KKTC’de Sistemli Kazıların Yapılması Sağlanmalı
KKTC’de her şeyin zor olduğu gibi sistemli ve düzgün kazılar yapmak da çok zor. Kıbrıslı Rumların lobi çalışmaları da burada etkili oluyor. Her konuda olduğu gibi tanınmamamız arkeoloji alanında da sorun yaratıyor. Edizer de bu konuda bizimle hemfikir.
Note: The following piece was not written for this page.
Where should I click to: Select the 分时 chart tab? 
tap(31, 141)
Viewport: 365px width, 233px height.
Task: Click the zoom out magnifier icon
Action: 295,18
Geçmişte ülke topraklarından çıkarılan pek çok eser yurt dışında sergileniyor. Lambousa’dan çıkarılan eserler de İngiltere, Fransa, Amerika ve Güney Kıbrıs’ta sergileniyor. Oysa UNESCO tarafından Dünya Kültür Mirası yasalarına göre tarihi eserler nerede çıkarıldıysa orada sergilenmeli. Ancak bu kural bizim için geçerli değil. Yıllardır arkeoloji müzesi için uğraş veriyoruz. Bu büyük eksikliktir. Depolarda bekleyen binlerce arkeolojik eserimiz var. Lefkoşa’ya yapılacak büyük bir arkeoloji müzesi hem adamıza gelecek olan turistlerin ilgisini çekecek hem de yıllardır depolarda bekleyen tarihi eserleri meraklılarının ziyaretine açacaktır. Üzülerek söylüyorum ki ülkedeki tek arkeoloji fakültesi de kapatıldı. Zaten mezun olan meslektaşlarım farklı alanlarda çalışmak zorunda kaldı. 2000 yılından bu yana arkeolog kadrosuna ihtiyaç duyulmasına rağmen istihdam yapılamıyor. Arkeoloji laboratuarı için gerekli tüm alt yapı mevcutken çalışacak uzman arkeolog bulunamıyor. En erken zamanda sağlanacak finansmanlarla Eski Eserler Dairesini güçlendirip gerek arkeolojik kazılar gerekse de var olan kültürel mirasların restorasyonu için kaynak sağlanmalı, ülke turizmine katkı konmalıdır.